The following year, in 1975, the Department of Labor (DOL) goes on to interpret this “companionship exemption” as including all direct-care workers in the home, even homecare workers employed by third parties, such as home care agencies.

So, in 2001, the Clinton DOL finds that “significant changes in the home care industry” have occurred and issues a “notice of proposed rulemaking” that would have made important changes to this weird exemption. They agreed that it made no sense to exclude this whole industry, as if they were just like “babysitters.”

Clinton’s findings were unfortunately short-lived because the incoming Bush Administration terminated the revision process. Thank you, Mr. Bush.

In 2007 something else happened worth noting: The US Supreme Court, in a case brought by New York home care attendant Evelyn Coke, upheld the DOL’s authority to define this exception to the FLSA. This means, this crazy archaic law can easily be reversed by the DOL.

Meanwhile more than 1.5 million homecare workers are currently living at near poverty level earning a median income of $17,000 a year.

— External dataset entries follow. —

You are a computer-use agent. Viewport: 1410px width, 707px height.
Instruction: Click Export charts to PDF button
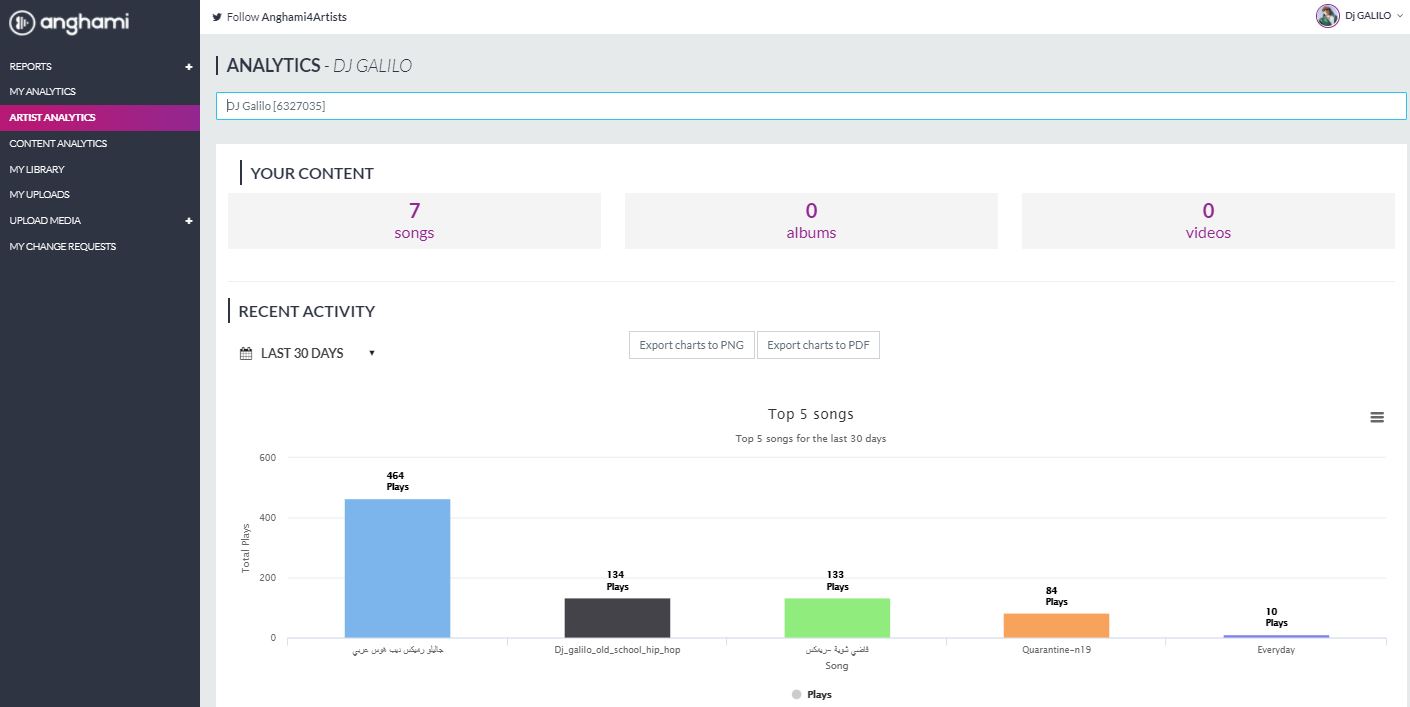pos(818,345)
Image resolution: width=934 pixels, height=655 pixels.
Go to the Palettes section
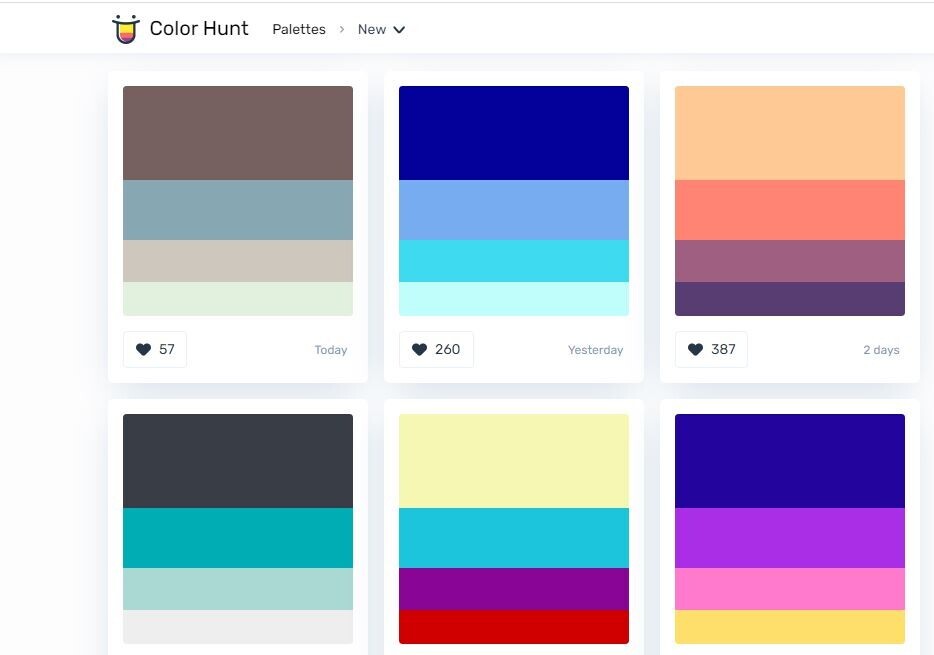pyautogui.click(x=299, y=29)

Most of these workers, who both love their work and are good at their work, must have two and three jobs to just make ends meet. Many of these workers need food stamps to put food on their tables. All this ultimately comes back to the consumer who often finds it difficult to find and retain high quality homecare services.

The injustice here is, as was said in a June 6 NY Times Op-Ed, ” …while nannies and caregivers make it possible for professional couples to balance the demands of family and work, they often cannot take time to be with their own families when sickness or injury strikes.”

Though I inherently know that we can fix this problem together, I am keen to know what you think is the best way to make this happen.